优化环境的安全态势

设计安全控制是一个迭代过程，成功实施安全取决于持续的监测和优化。在 Oracle Cloud Infrastructure 中，使用 Oracle Cloud Guard 优化安全状况。

企业架构师、安全架构师、网络架构师

Oracle Cloud Guard 最有趣的设计原则之一是 Oracle 使用嵌入式专长。Oracle 最了解 Oracle Cloud Infrastructure：哪些安全控制可用，以及如何以最佳方式大规模应用这些控制。Oracle 还了解要查找哪些问题以及如何应用安全功能来缓解这些问题。

Oracle 将其专长嵌入 Oracle Cloud Guard 中，并使用现成的规则来标识常见问题以及与设计阶段修复的基线的任何偏差，然后相应地进行优化。

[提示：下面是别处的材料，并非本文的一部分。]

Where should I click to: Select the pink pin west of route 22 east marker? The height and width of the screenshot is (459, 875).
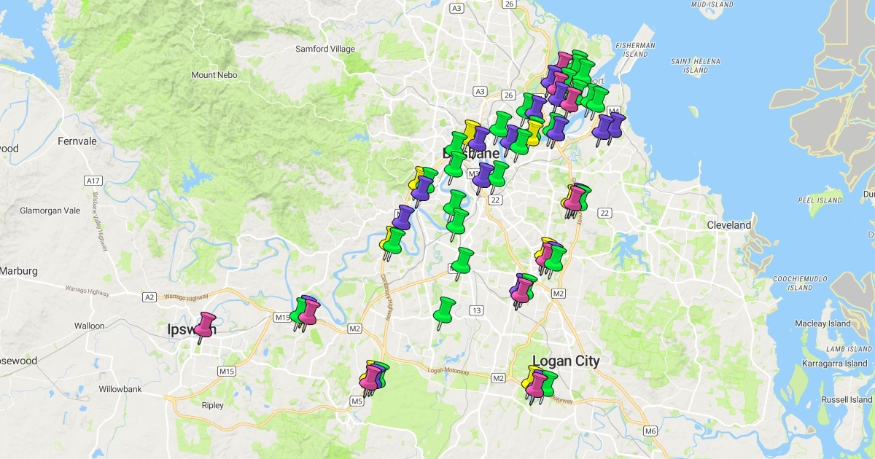(x=575, y=197)
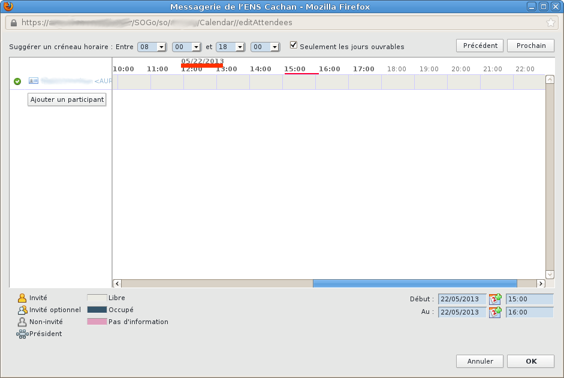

通过嵌入其专业知识，Oracle 可以减轻您的负担，从而无需自己构建这些策略。

Oracle Cloud Guard 有两个主要配置选项：检测器配方和响应器配方。检测器配方处理如何检测某些违规，响应器配方处理如何应对违规。

检测器配方是预定义和预配置的规则集。这些配方根据 Oracle Cloud Infrastructure 的安全最佳实践检测云账户中存在的安全违规和风险（如果有）。

检测器配方可以是对基础结构进行优化的一种方法。它们有以下差异：

配置检测器配方：此配方检查并检测违反租户内安全规则的任何配置，如 Oracle Cloud Guard 的预配规则所确定。示例包括具有公共 IP 的计算实例或未应用补丁程序的数据库实例。
活动检测器配方：此配方检查并检测违反租户内安全规则的任何单个用户操作或活动，具体取决于 Oracle Cloud Guard 的预配规则。示例包括用户终止数据库系统或删除子网。

通过检测器配方检测到规则违规时，Oracle Cloud Guard 可以从响应器配方执行预配置的操作之一。这些操作依赖于资源。例如，如果计算实例具有公共 IP，则会停止或删除该实例，或者将公共可见的对象存储桶设为专用。这些回应者配方可以使用更多规则来推荐操作，而规则的选择取决于资源类型。